Liparetrus newmani

Scientific classification
- Kingdom: Animalia
- Phylum: Arthropoda
- Clade: Pancrustacea
- Class: Insecta
- Order: Coleoptera
- Suborder: Polyphaga
- Infraorder: Scarabaeiformia
- Family: Scarabaeidae
- Genus: Liparetrus
- Species: L. newmani
- Binomial name: Liparetrus newmani Britton, 1980

= Liparetrus newmani =

- Genus: Liparetrus
- Species: newmani
- Authority: Britton, 1980

Species of beetle

Liparetrus newmani is a species of beetle of the family Scarabaeidae.

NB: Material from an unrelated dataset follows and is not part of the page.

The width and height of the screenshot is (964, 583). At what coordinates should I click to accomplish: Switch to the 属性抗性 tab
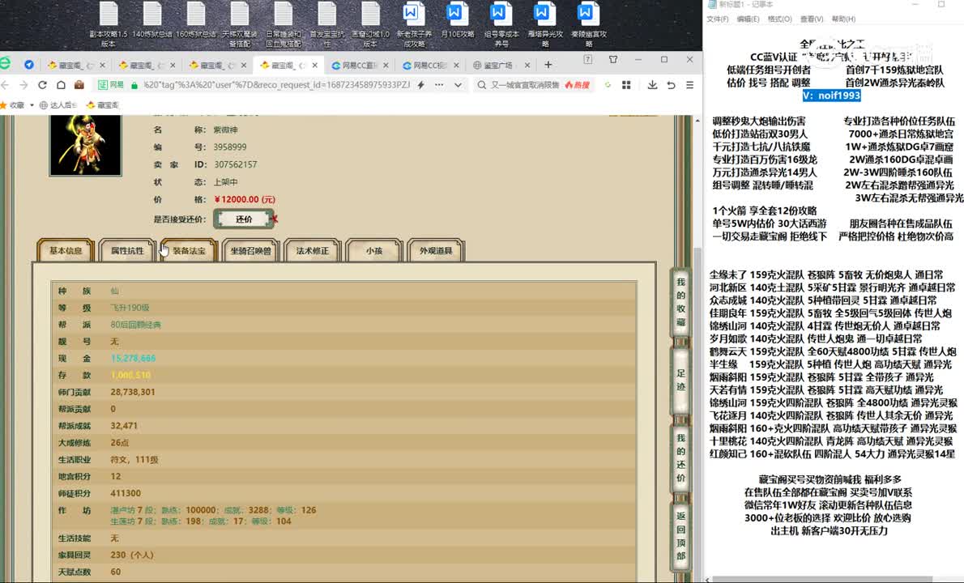coord(127,251)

It is found in Australia (Western Australia).

== Taxonomy ==
This species belongs to the convexior species group. The defining characters of this group include the absence of setae and scales on the disc of the pronotum.

== Description ==
Adults reach a length of about 9 mm. The head, pronotum, scutellum and ventral surface are all black in males. In females, the frons is black, the clypeus reddish anteriorly and black posteriorly, the pronotum dark reddish brown and the scutellum black. The elytra, abdomen and legs are the same for both sexes: reddish brown. Females have a dark reddish brown ventral surface. The antennae are reddish brown with a black club in males. The club of the females is partly yellow and partly dark brown.